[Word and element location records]
============
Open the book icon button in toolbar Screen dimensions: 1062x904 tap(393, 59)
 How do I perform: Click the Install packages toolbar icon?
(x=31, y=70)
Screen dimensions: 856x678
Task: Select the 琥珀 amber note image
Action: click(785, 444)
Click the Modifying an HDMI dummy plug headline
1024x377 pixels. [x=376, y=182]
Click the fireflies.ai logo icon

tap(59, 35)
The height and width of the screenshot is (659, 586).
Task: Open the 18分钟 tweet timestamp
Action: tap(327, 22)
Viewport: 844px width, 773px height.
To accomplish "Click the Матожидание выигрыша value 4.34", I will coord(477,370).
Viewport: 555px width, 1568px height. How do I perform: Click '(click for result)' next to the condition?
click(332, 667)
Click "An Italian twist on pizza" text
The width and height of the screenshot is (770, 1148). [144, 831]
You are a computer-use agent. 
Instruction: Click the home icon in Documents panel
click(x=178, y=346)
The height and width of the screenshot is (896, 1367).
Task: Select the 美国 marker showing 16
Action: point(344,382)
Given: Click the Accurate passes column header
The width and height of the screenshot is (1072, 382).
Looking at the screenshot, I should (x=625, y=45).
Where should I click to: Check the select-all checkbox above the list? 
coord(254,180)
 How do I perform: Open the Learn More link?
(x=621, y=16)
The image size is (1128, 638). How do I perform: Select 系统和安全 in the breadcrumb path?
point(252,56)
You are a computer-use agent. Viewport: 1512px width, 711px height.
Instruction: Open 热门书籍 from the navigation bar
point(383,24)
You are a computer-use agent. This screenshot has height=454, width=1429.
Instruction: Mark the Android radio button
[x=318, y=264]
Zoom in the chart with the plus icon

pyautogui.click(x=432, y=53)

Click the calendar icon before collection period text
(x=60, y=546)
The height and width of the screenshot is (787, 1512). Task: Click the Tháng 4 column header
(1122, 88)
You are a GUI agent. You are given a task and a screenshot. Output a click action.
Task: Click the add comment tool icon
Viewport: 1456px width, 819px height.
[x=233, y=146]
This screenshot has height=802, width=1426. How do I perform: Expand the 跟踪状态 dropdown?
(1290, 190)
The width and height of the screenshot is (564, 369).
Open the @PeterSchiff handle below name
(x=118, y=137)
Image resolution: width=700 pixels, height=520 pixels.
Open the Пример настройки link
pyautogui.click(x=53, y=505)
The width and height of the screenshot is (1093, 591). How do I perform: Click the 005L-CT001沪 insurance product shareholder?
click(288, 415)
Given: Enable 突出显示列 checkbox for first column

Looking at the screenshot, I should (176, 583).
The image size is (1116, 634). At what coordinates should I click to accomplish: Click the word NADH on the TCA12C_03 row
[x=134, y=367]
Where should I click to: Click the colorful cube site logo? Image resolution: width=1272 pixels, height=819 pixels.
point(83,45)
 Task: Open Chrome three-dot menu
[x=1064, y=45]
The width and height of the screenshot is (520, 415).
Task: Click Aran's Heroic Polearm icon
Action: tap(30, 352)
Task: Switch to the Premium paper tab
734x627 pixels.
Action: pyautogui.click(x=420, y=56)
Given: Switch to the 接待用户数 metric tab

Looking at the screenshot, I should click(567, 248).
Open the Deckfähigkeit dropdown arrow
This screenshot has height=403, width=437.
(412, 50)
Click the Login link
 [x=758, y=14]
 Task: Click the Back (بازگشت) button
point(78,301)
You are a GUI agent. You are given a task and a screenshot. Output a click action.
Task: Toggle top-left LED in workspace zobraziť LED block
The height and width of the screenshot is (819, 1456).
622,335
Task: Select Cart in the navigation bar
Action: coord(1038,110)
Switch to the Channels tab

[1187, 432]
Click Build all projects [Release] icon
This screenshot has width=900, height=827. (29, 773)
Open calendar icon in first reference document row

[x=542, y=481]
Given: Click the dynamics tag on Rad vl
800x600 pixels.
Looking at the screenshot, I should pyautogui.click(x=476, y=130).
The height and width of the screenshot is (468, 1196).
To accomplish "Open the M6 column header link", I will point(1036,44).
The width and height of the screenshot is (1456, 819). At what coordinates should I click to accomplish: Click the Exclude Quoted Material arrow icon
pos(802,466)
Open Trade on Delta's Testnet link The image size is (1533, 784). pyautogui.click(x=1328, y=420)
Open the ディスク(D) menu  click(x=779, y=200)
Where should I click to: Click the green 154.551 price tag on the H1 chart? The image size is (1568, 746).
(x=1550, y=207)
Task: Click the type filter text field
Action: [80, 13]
============
- What this task involves -
Copy the records from their start through the line containing "Action: point(344,382)", with "Viewport" replaced by "Screen size" and nothing else changed.

- Solution -
Open the book icon button in toolbar Screen dimensions: 1062x904 tap(393, 59)
 How do I perform: Click the Install packages toolbar icon?
(x=31, y=70)
Screen dimensions: 856x678
Task: Select the 琥珀 amber note image
Action: click(785, 444)
Click the Modifying an HDMI dummy plug headline
1024x377 pixels. [x=376, y=182]
Click the fireflies.ai logo icon

tap(59, 35)
The height and width of the screenshot is (659, 586).
Task: Open the 18分钟 tweet timestamp
Action: tap(327, 22)
Screen size: 844px width, 773px height.
To accomplish "Click the Матожидание выигрыша value 4.34", I will coord(477,370).
Screen size: 555px width, 1568px height. How do I perform: Click '(click for result)' next to the condition?
click(332, 667)
Click "An Italian twist on pizza" text
The width and height of the screenshot is (770, 1148). [144, 831]
You are a computer-use agent. 
Instruction: Click the home icon in Documents panel
click(x=178, y=346)
The height and width of the screenshot is (896, 1367).
Task: Select the 美国 marker showing 16
Action: point(344,382)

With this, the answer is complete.